August 16, 2007

Haute Route: Find the Right Partner

The first point Mark Jenkins makes about getting out into an adventure in the January issue of Outside magazine is this:

Find the right partner: "Everybody will say, 'Great, amazing, I want to go'; 90 percent won't. Line up a number of potential partners and hope that one will come through. If they don't, go anyway."

As thinking about this trip rattled around in my head through the several years between its germination and now, I collected names of people I thought would be interested and would make good companions. I talked to many of them about it, as well. By the start of this year, I had a group of over a dozen people whom I thought would make good companions for a trip like this.

Because I’m a member of the Mountaineers, I also thought about advertising within the club, but outside of the regular scheduled trip listings.

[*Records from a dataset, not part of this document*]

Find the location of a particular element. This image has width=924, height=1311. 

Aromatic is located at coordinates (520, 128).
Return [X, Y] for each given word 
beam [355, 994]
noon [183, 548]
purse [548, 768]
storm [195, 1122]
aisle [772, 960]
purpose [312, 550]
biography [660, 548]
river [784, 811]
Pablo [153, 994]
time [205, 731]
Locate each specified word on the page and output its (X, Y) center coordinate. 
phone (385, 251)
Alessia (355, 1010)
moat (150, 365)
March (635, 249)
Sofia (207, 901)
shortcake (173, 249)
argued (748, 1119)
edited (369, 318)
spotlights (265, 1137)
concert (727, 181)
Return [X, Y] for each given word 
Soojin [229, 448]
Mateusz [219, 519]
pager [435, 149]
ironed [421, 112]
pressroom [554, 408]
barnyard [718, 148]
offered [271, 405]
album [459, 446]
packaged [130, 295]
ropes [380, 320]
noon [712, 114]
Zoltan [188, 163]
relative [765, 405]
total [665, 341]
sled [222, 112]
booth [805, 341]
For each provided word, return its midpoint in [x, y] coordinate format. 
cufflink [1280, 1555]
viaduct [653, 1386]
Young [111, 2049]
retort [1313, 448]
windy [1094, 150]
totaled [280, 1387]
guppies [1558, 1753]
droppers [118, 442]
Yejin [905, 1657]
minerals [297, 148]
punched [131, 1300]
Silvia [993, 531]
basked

In addition, others suggested that I list the trip as an international trip, of which there are several each year. In the end, I opted not to use either of those ideas.

It is important to me to have actually traveled with or hiked with the prospective participants. A phone conversation or a day hike aren’t really useful substitutes for spending this amount of time with someone, in knowing how committed they are to the trip or how they’ll act under the stresses of travel and trails.

Many of the people who sign up for my Mountaineers trips expect to be led more than I was willing to do for this trip. I don’t have the expertise in the region, nor in international travel, to serve as a typical leader. The international trips the Mountaineers list are planned and arranged by the leaders even more than a typical hike or backpack, with specific itineraries and a package price. I was looking for active, independent participants, willing to make their own arrangements to got to and from the hike, not tour members.

So, I contacted my collected group. They considered the invitation and, one by one, the eventually declined. For a time, I wondered if I had made a mistake by not casting the net wider. Perhaps I should have. But I spent no time thinking that this threatened my trip. After all, “if they don’t [come through], go anyway.” I’ll have to be my own “right partner.”